Multi-omics Integrative Analysis Reveals the Role of Tumor Necrosis Factor Superfamily Member 4 in Keloidal Scarring.

OBJECTIVES:To identify aberrantly expressed immune molecules in keloids and to explore their possible biologic significance.METHODS:Immune molecules with abnormal expression were identified based on immune gene sequencing of keloids, microarray datasets and high-throughput sequencing datasets and methylation microarray datasets from the Gene Expression Omnibus (GEO) database, and real-time quantitative PCR analysis.RESULTS:Upregulation of tumor necrosis factor superfamily member 4 (TNFSF4) in keloids was identified.
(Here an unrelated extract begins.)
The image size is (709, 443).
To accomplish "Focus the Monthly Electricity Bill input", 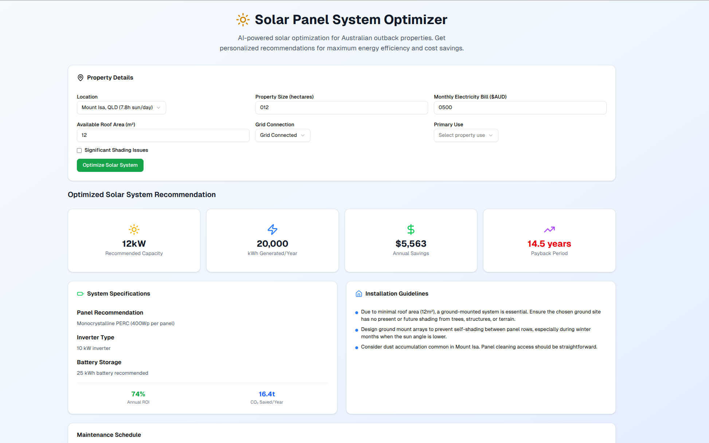I will tap(520, 108).
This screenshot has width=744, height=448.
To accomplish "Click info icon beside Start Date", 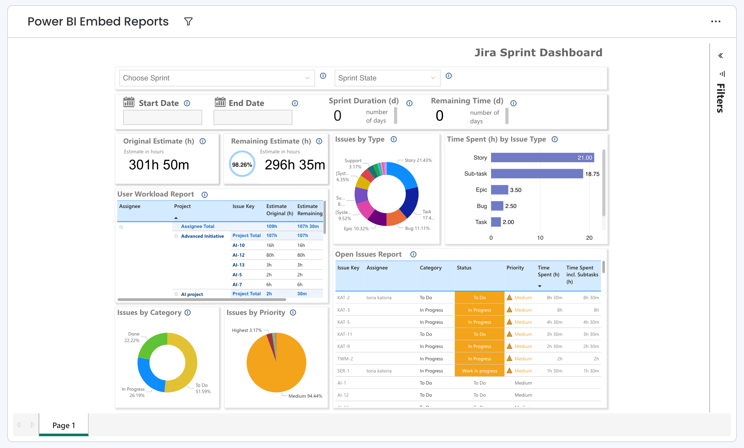I will [x=187, y=103].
Enrichment analysis found that high TNFSF4 expression was associated with immune processes, such as regulation of neutrophil chemotaxis, dendritic cell chemotaxis, and antigen processing and presentation. Single-cell RNA sequencing (scRNA) results suggested that TNFSF4 was upregulated in mesenchymal fibroblasts, which are the critical cells in skin fibrosis. This high expression of TNFSF4 enhanced cell-to-cell interactions in fibrosis-related pathways, including the fibronectin 1 (FN1) and collagen pathways. Mesenchymal fibroblasts expressing TNFSF4 significantly upregulated gene expression in extracellular matrix organization and wound healing processes.CONCLUSIONS:Our study revealed upregulation of the immune molecule TNFSF4 in keloids at the multi-omics level and its effects on intercellular crosstalk and transcriptional profiles of mesenchymal fibroblasts. Investigation of TNFSF4 as an immune checkpoint molecule may represent a new direction for keloid treatment research.